WHAT YOU ARE ASKED TO DO:
Only the text of the records below belongs in the answer, copied exactly, with pictures omitted.

STUDY MATERIAL:
· · · · · · ·
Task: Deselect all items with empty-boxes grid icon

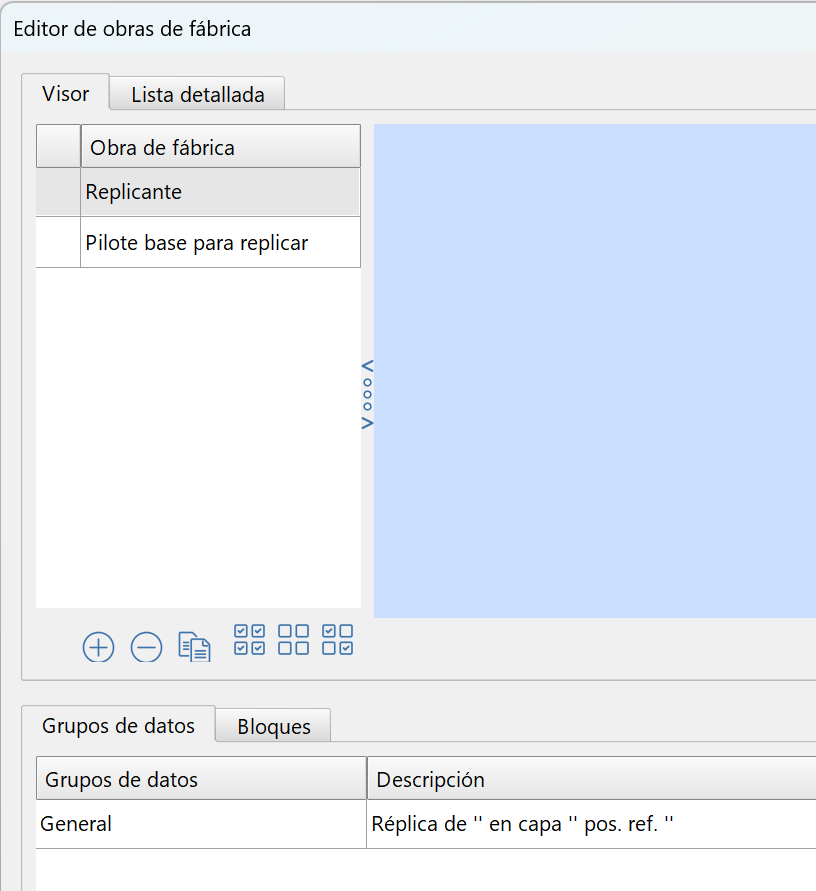Action: click(293, 640)
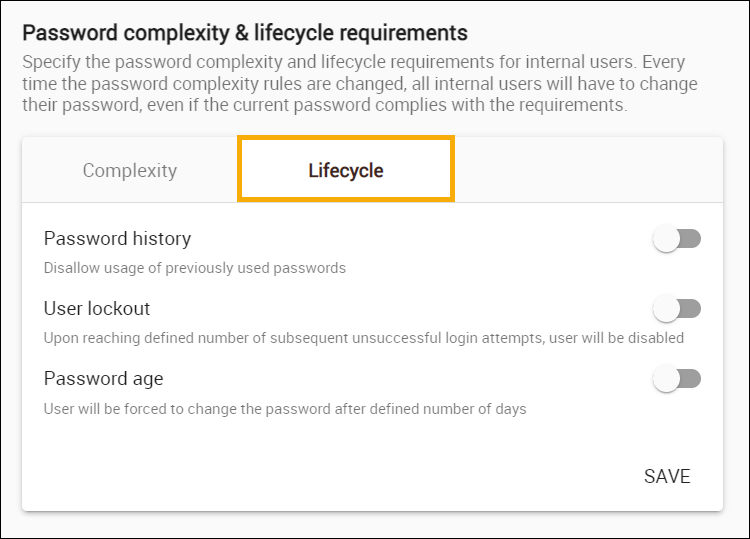Click the intro paragraph about internal users
This screenshot has height=539, width=750.
click(x=360, y=83)
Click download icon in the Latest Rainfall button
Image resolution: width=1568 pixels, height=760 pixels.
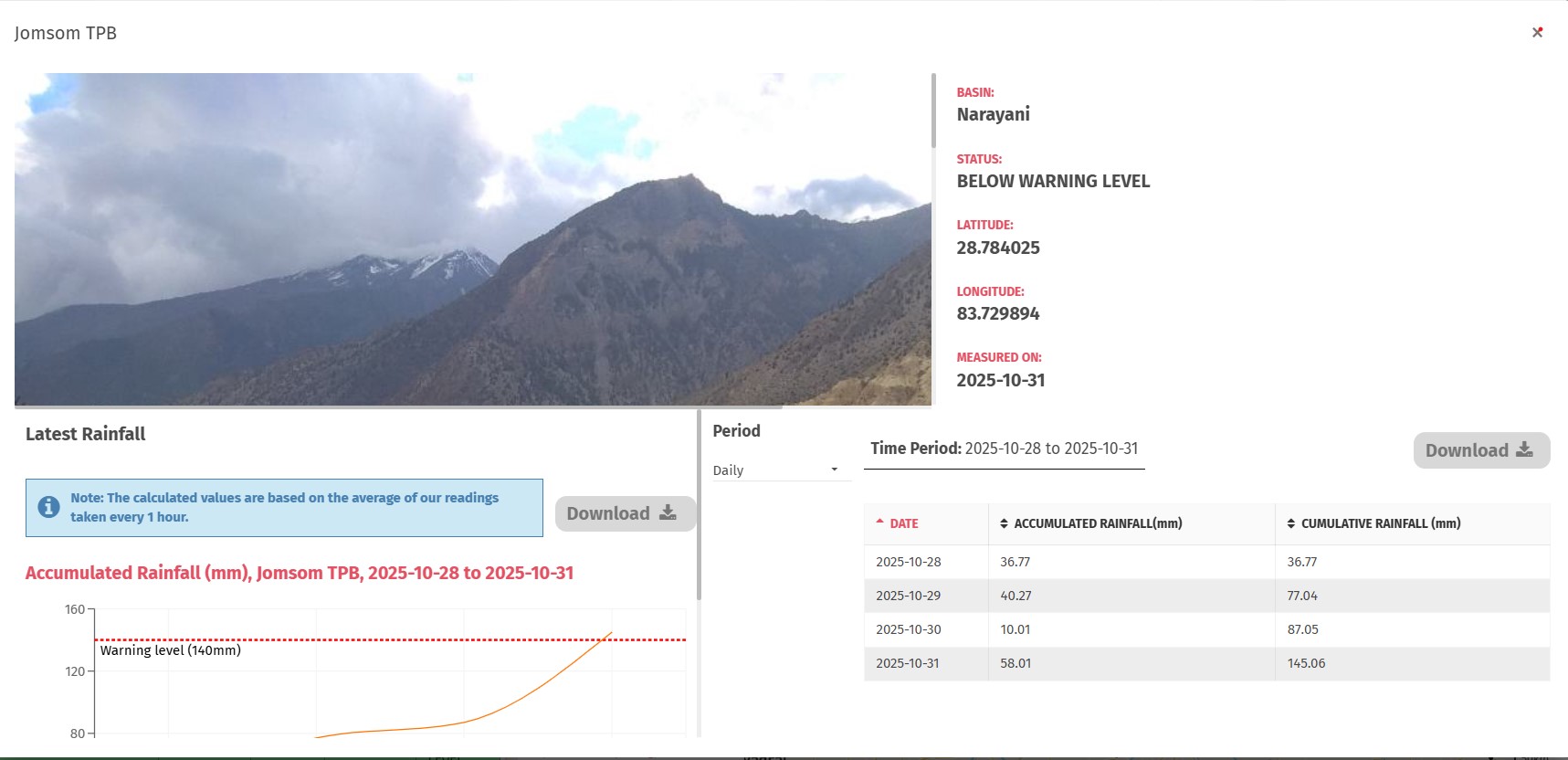(668, 512)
· · · · · · ·
ANSWER SECTION:
Task: Deselect all items with empty-boxes grid icon

Action: click(293, 640)
Click the intro paragraph about internal users
This screenshot has height=539, width=750.
click(x=360, y=83)
Click download icon in the Latest Rainfall button
Image resolution: width=1568 pixels, height=760 pixels.
(668, 512)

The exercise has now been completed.